Following the announcement Thursday, CNBC reported that Walmart had originally hoped to acquire a majority stake in TikTok: The plan was to join Google parent company Alphabet and Japanese investor SoftBank, where they'd get minority stakes.
According to CNBC, SoftBank COO Marcelo Claure had organized the group, believing the combination of Walmart's appeal to customers in conservative states and Google's robust cloud computing business — which TikTok already uses — would make a compelling partnership both politically and financially.
But Trump officials disagreed, and nixed the idea, specifically demanding that a tech company lead any acquisition deal because it would be more consistent with the administration's argument that TikTok's ownership by Chinese-based ByteDance posed a national security risk, according to CNBC.
"We are confident that a Walmart and Microsoft partnership would meet both the expectations of US TikTok users while satisfying the concerns of US government regulators," a Walmart spokesperson told Business Insider in a statement.

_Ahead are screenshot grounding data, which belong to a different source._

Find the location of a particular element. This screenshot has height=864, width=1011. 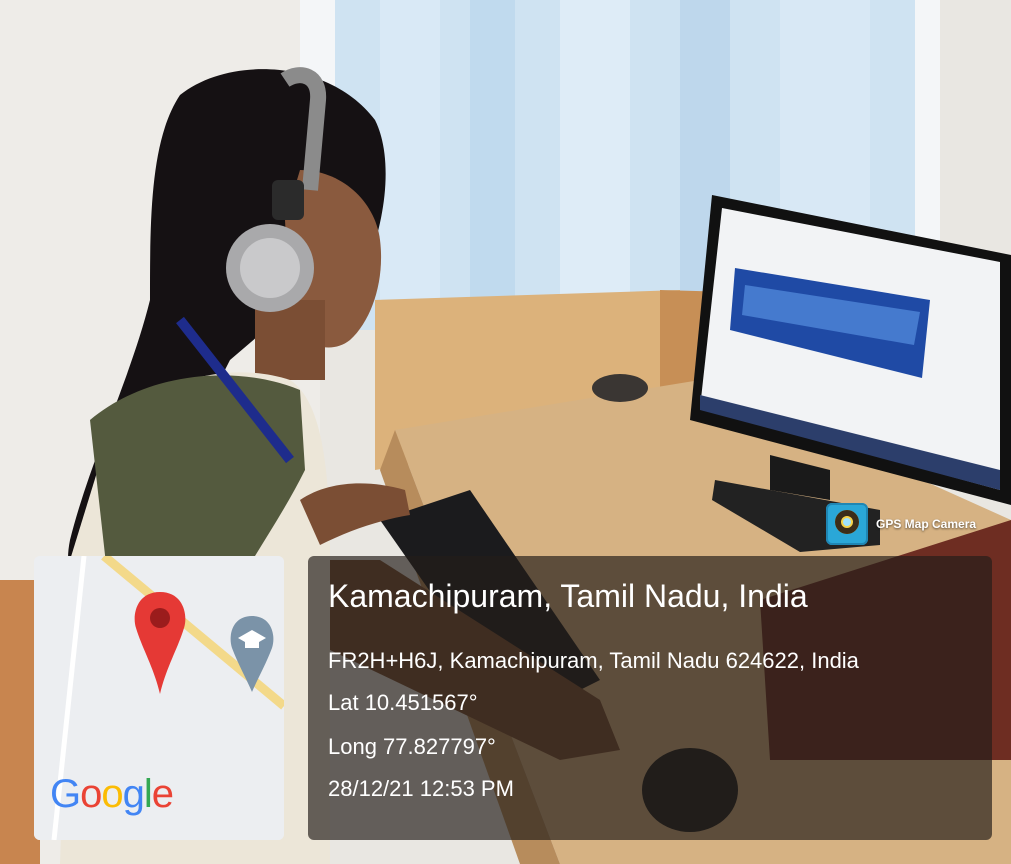

headphone-earcup-inner is located at coordinates (270, 268).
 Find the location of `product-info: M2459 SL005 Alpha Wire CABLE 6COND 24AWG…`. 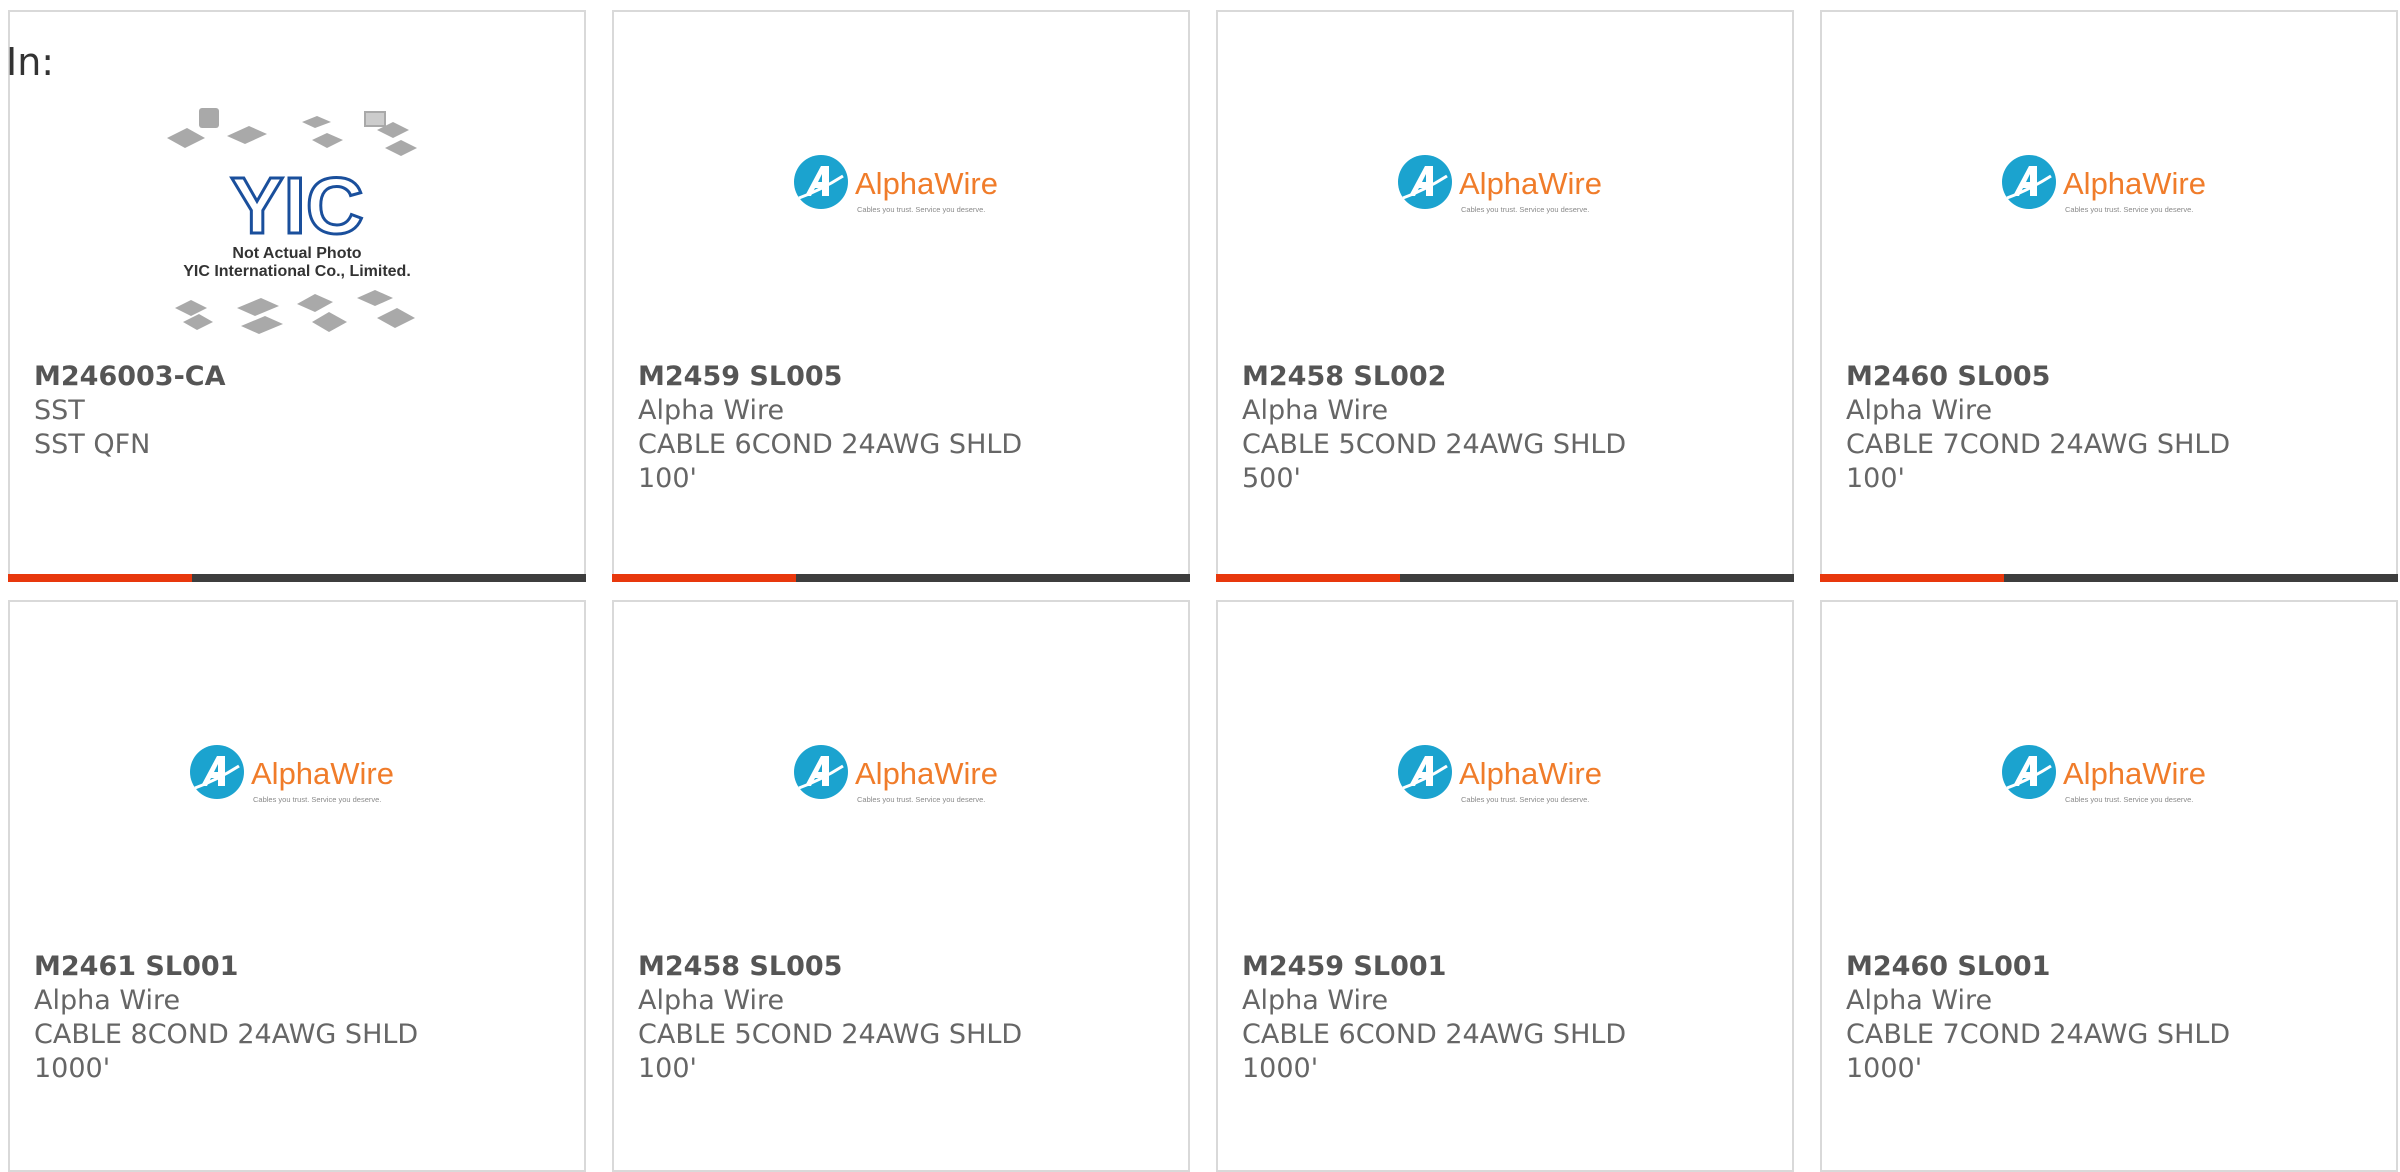

product-info: M2459 SL005 Alpha Wire CABLE 6COND 24AWG… is located at coordinates (848, 428).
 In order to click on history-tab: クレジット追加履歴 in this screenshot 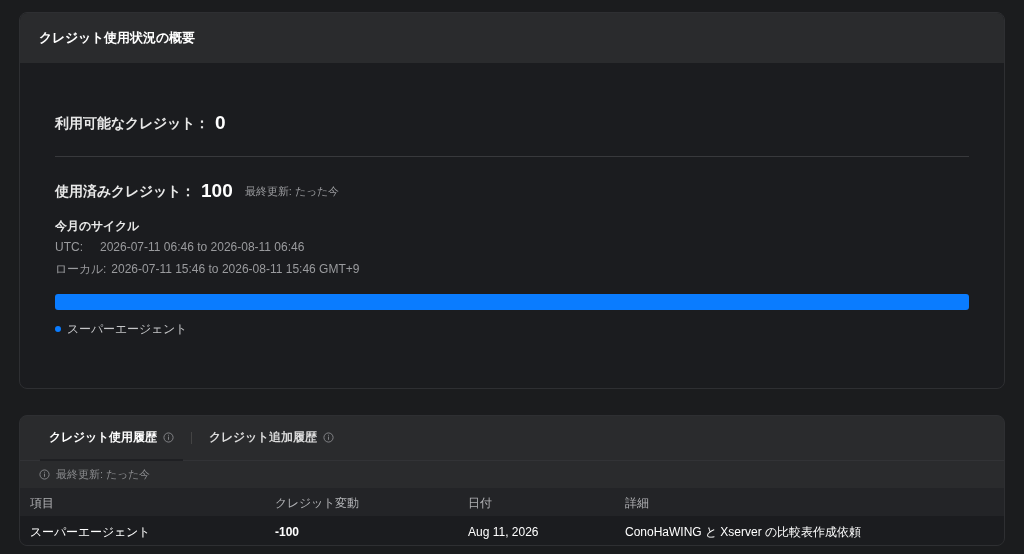, I will do `click(272, 438)`.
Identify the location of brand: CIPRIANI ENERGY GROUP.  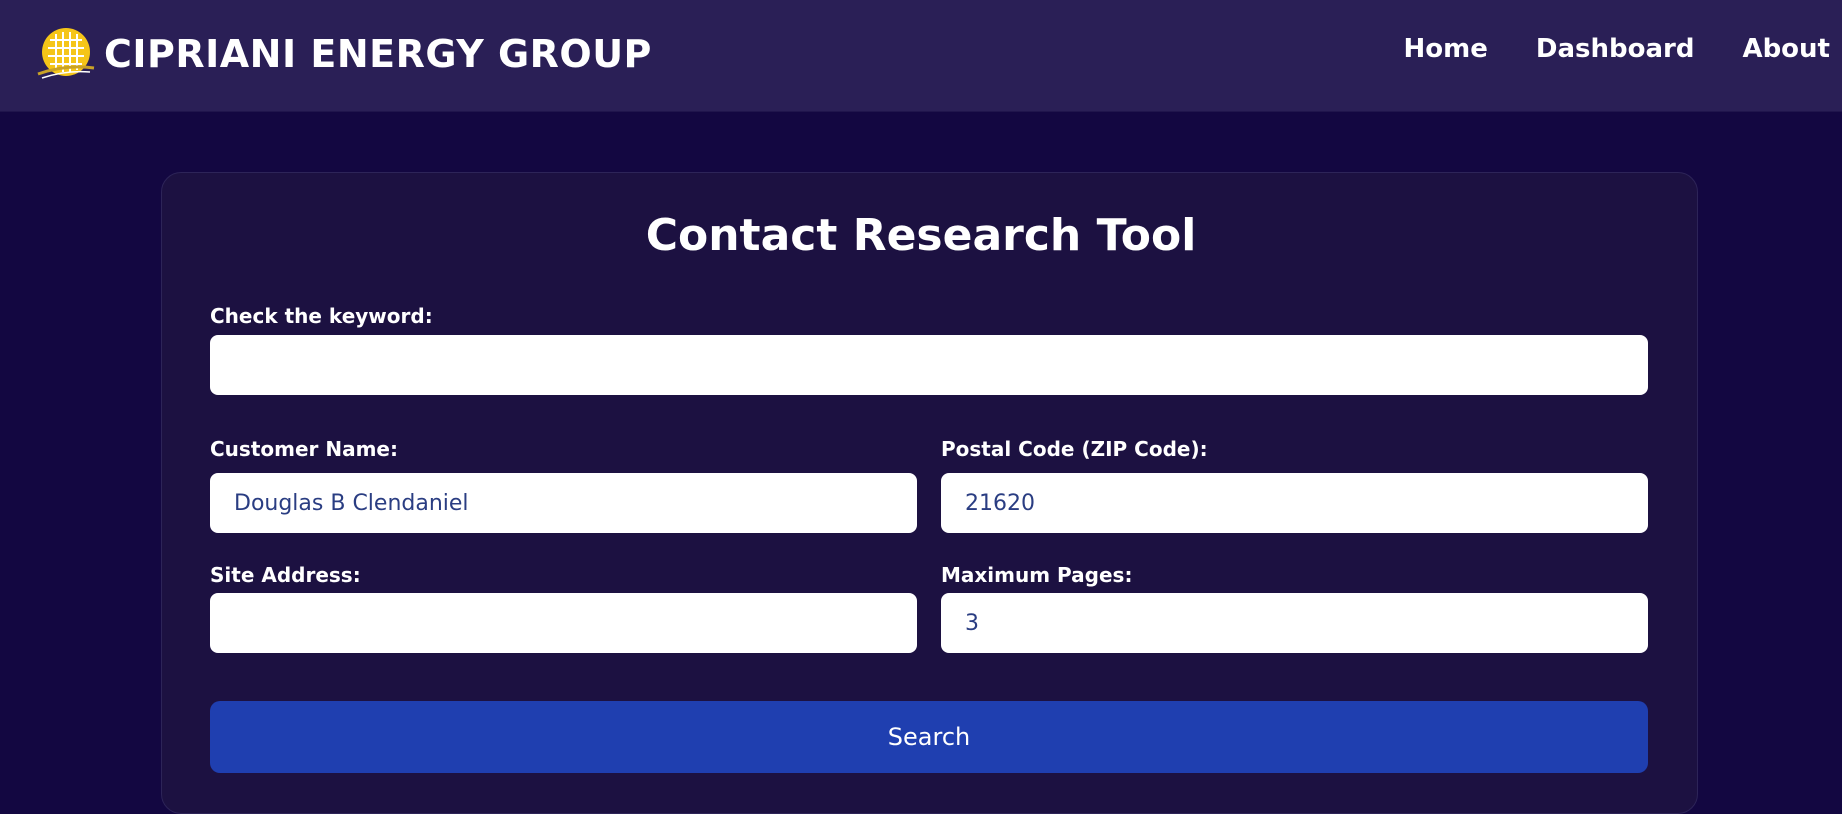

Walmart has since partnered with Microsoft and presumably would receive a minority stake in TikTok as part of that bid). The duo is competing with Oracle, which has reportedly been working with US investors, including General Atlantic and Sequoia Capital, both of which already own stakes in TikTok.
Trump has aggressively sought to force the sale of TikTok to an American company on the grounds it poses a national security threat. He has alleged that the Chinese government could pressure ByteDance to spy on Americans by accessing TikTok data, censor content Beijing finds politically objectionable, or sway US elections by quietly manipulating what American users see on the app.
Trump has issued two executive orders in recent weeks targeting the app. One aims to retroactively invalidate ByteDance's purchase of Musical.ly, the app that eventually became TikTok, while the other forbids American companies to do business with ByteDance.
TikTok sued the Trump administration earlier this week over the first order, claiming it violated the company's right to due process and that the government lacked evidence in claiming the app is a national security risk. Separately, one of its US employees has also challenged that order in court, arguing it would prevent TikTok from paying employees' salaries.